Abraham Ortelius (1527 - 1598) was one of the most important figures in the history of cartography and is most famously credited with the compilation of the seminal 1570 atlas Theatrum Orbis Terrarum, generally considered to be the world's first modern atlas. Ortelius was born in Antwerp and began his cartographic career in 1547 as a typesetter for the Antwerp Guild of St. Luke. In this role Ortelius traveled extensively through Europe where he came into contact with Mercator, under whose influence, he marketed himself as a "scientific geographer". In this course of his long career he published numerous important maps as well as issued several updated editions of his cardinal work, the Theatrum Orbis Terrarum.
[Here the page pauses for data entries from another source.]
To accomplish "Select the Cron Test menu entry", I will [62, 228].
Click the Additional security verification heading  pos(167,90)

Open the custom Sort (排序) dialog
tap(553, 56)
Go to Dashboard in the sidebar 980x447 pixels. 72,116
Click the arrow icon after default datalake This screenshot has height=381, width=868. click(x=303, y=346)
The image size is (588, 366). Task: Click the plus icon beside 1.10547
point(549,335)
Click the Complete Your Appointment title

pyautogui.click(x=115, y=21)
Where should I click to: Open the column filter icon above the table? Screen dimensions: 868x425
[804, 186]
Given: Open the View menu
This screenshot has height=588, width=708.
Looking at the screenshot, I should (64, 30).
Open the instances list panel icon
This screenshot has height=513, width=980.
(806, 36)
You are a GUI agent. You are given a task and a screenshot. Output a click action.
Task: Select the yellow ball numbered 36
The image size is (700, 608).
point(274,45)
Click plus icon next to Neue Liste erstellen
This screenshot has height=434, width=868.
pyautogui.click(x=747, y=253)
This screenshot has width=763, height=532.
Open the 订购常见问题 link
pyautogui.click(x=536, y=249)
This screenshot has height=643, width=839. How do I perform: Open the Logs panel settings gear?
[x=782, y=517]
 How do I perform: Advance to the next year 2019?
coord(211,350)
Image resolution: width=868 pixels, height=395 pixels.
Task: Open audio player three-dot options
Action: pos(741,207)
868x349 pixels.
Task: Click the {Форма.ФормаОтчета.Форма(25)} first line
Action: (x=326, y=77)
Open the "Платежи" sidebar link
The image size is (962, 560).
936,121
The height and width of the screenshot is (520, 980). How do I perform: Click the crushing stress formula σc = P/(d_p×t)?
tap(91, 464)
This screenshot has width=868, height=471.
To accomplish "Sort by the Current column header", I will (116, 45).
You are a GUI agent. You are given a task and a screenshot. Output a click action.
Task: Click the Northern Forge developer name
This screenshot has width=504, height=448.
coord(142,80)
Late in his career Ortelius was appointed Royal Cartographer to King Phillip II of Spain. On his death in July fourth, 1598, Ortelius' body was buried in St Michael's Præmonstratensian Abbey , Antwerp, where his tombstone reads, Quietis cultor sine lite, uxore, prole. Learn More...
Ortelius A., Theatrum Orbis Terrarum, (Antwerp) 1579.
Good. Overall toning. Blank on verso. This map was originally part of a larger sheet on which several maps were printed, consequently the map's printing and plate mark extend off the left hand side of the page.